## Problem to work on
For this exercise, write each entry below out precisely and omit the pictures.
** Opening Data records block **
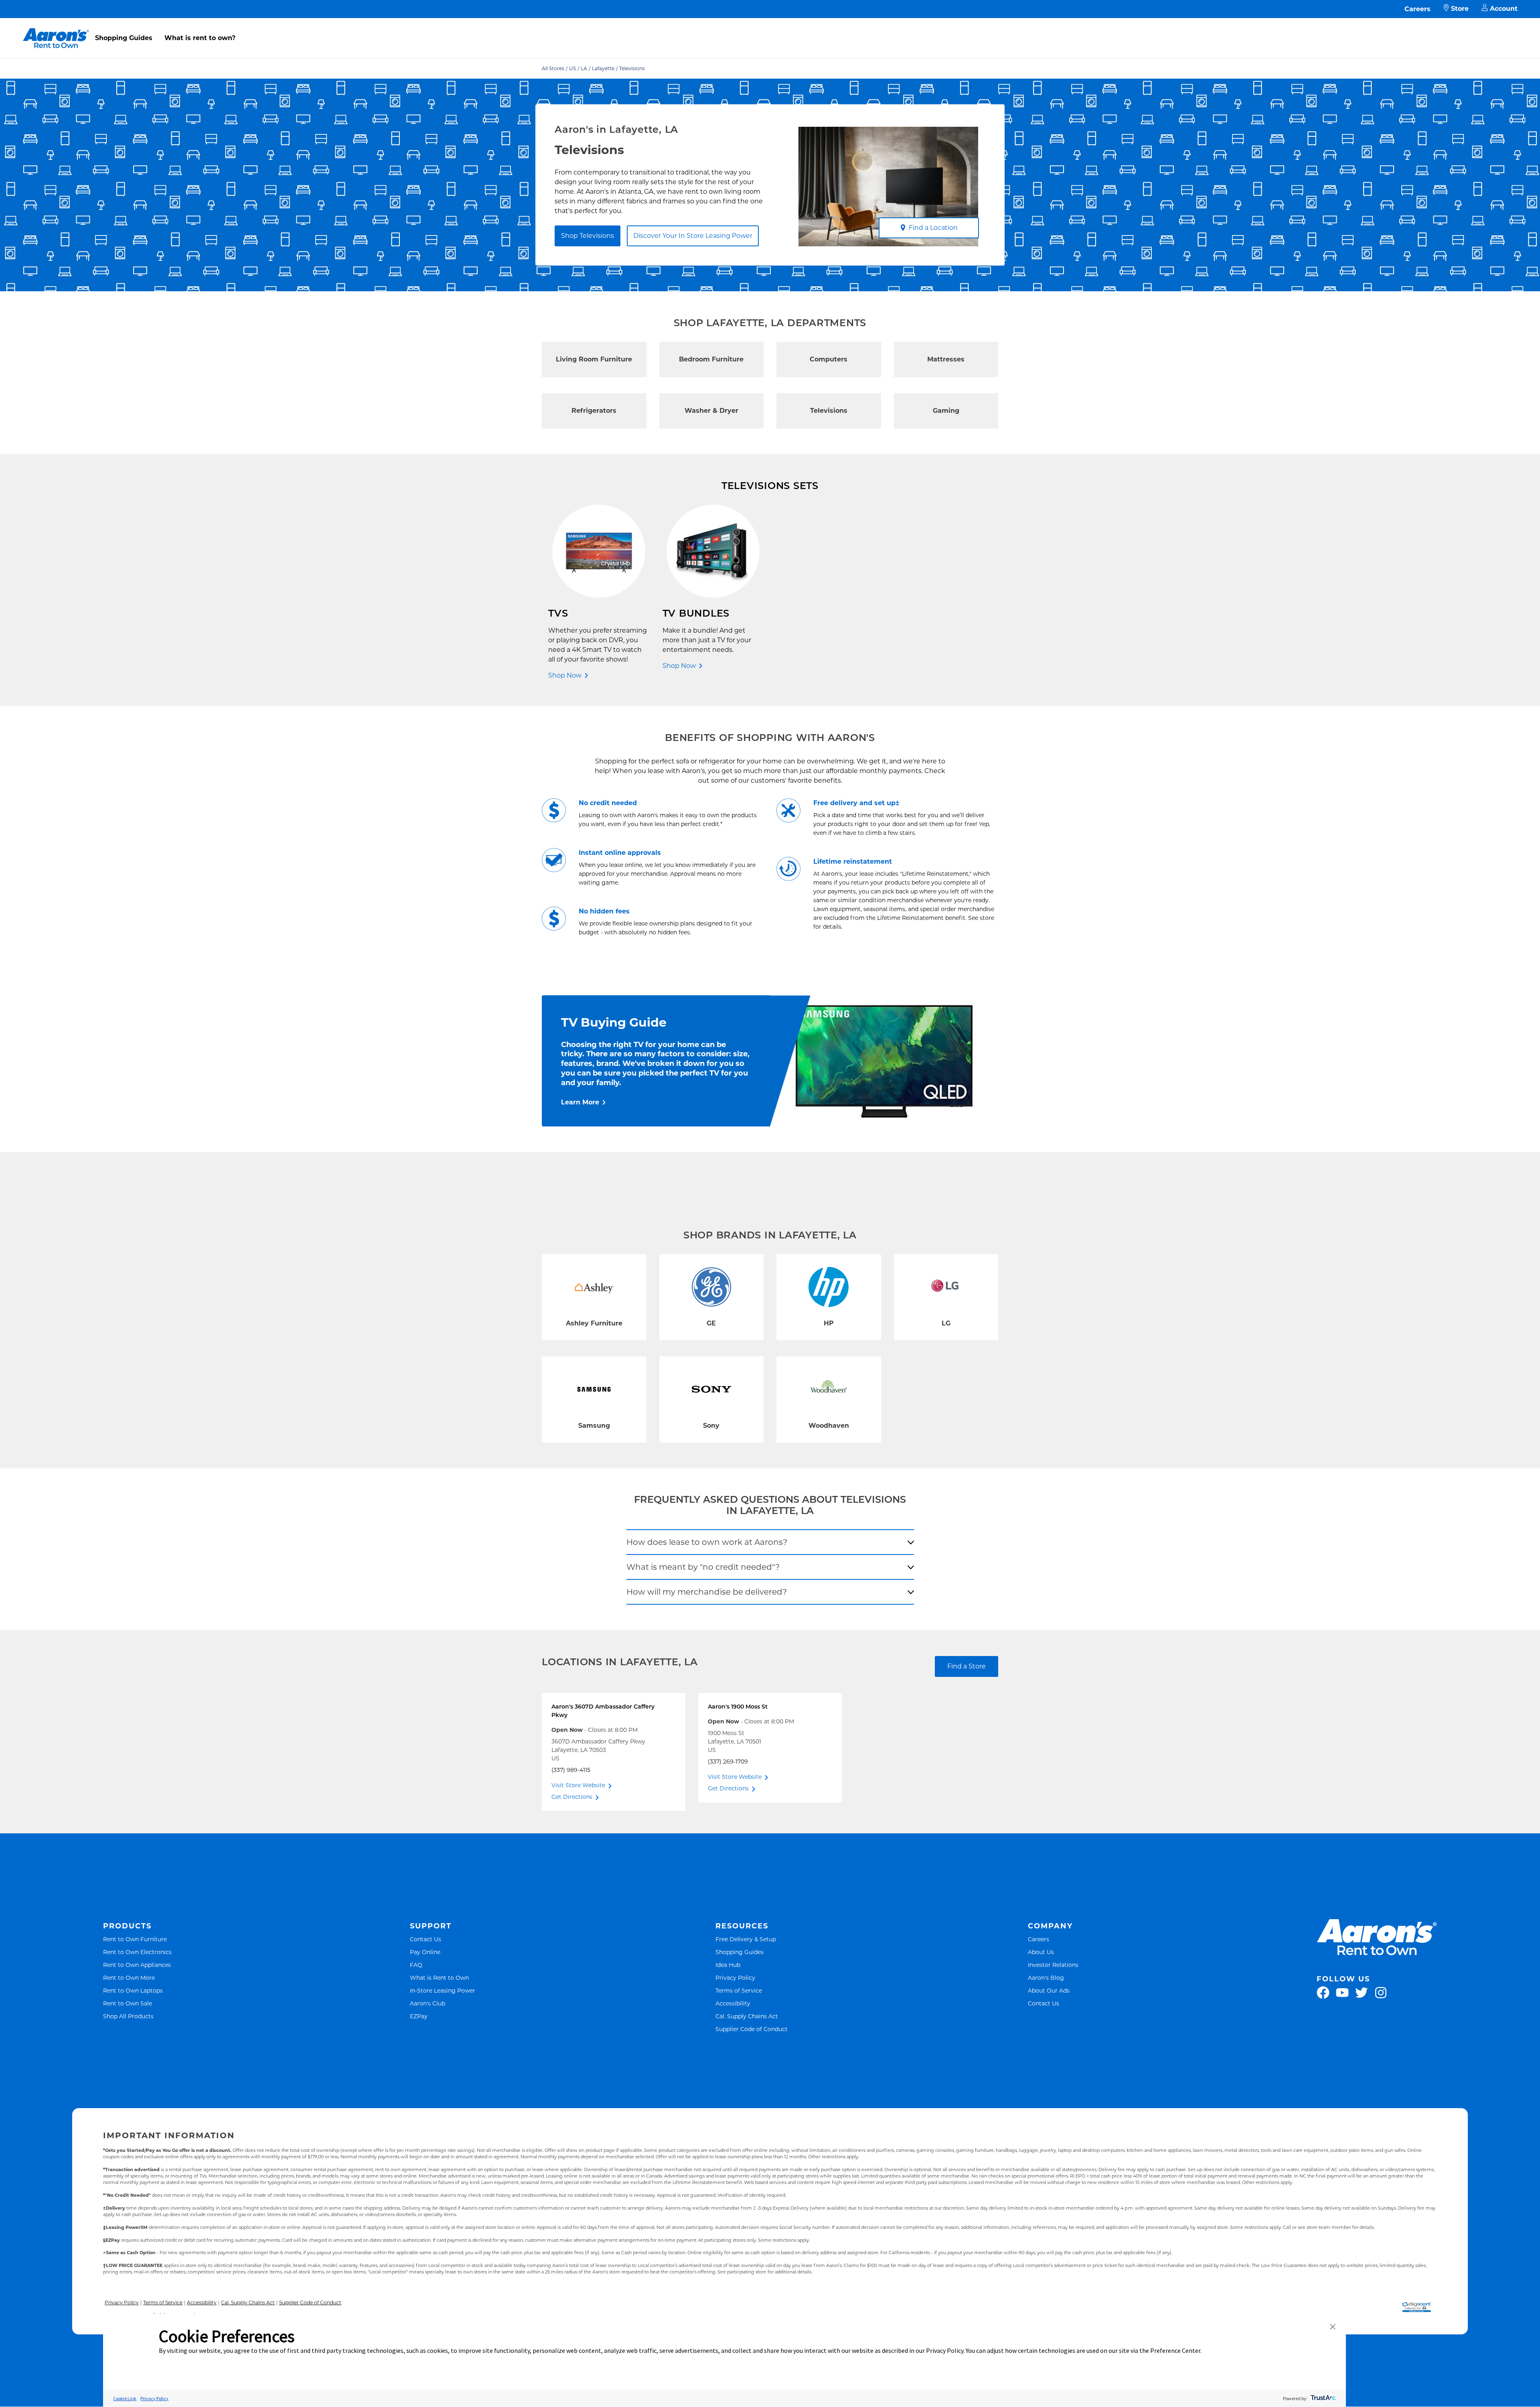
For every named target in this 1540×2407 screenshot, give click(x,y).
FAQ (416, 1965)
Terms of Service (738, 1990)
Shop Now (565, 675)
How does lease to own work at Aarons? (706, 1542)
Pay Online (425, 1952)
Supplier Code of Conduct (751, 2029)
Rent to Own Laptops (133, 1990)
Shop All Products (128, 2016)
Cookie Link (124, 2398)
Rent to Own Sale (127, 2003)
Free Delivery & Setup (745, 1939)
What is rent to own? (199, 38)
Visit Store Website (578, 1785)
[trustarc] (1322, 2398)
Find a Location (933, 227)
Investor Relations (1053, 1965)
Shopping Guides (123, 38)
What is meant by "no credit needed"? (703, 1567)
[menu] (770, 29)
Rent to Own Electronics (137, 1952)
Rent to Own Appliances (137, 1965)
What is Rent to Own (439, 1977)
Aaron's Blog (1046, 1977)
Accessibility (732, 2003)
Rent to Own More (129, 1977)
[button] (1333, 2327)
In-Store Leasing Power (442, 1990)
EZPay (419, 2016)
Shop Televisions (587, 235)
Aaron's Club (427, 2003)
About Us (1041, 1952)
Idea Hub (727, 1965)
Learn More (580, 1102)
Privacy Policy (735, 1977)
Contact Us (425, 1939)
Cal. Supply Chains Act (746, 2016)
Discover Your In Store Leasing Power (692, 235)
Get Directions (571, 1796)
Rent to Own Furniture (135, 1939)
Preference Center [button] (1175, 2350)
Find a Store (966, 1666)
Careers (1417, 9)
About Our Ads (1049, 1990)
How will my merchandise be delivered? (706, 1592)
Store (1460, 8)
** Closing Data records block **
## Exercise result
For every named target in this 1540×2407 screenshot, give click(x,y).
FAQ (416, 1965)
Terms of Service (738, 1990)
Shop Now (565, 675)
How does lease to own work at Aarons? (706, 1542)
Pay Online (425, 1952)
Supplier Code of Conduct (751, 2029)
Rent to Own Laptops (133, 1990)
Shop All Products (128, 2016)
Cookie Link (124, 2398)
Rent to Own Sale (127, 2003)
Free Delivery & Setup (745, 1939)
What is rent to own? (199, 38)
Visit Store Website (578, 1785)
[trustarc] (1322, 2398)
Find a Location (933, 227)
Investor Relations (1053, 1965)
Shopping Guides (123, 38)
What is meant by "no credit needed"? (703, 1567)
[menu] (770, 29)
Rent to Own Electronics (137, 1952)
Rent to Own Appliances (137, 1965)
What is Rent to Own (439, 1977)
Aaron's Blog (1046, 1977)
Accessibility (732, 2003)
Rent to Own More (129, 1977)
[button] (1333, 2327)
In-Store Leasing Power (442, 1990)
EZPay (419, 2016)
Shop Televisions (587, 235)
Aaron's Club (427, 2003)
About Us (1041, 1952)
Idea Hub (727, 1965)
Learn More (580, 1102)
Privacy Policy (735, 1977)
Contact Us (425, 1939)
Cal. Supply Chains Act (746, 2016)
Discover Your In Store Leasing Power (692, 235)
Get Directions (571, 1796)
Rent to Own Furniture (135, 1939)
Preference Center [button] (1175, 2350)
Find a Store (966, 1666)
Careers (1417, 9)
About Our Ads (1049, 1990)
How will my merchandise be delivered? (706, 1592)
Store (1460, 8)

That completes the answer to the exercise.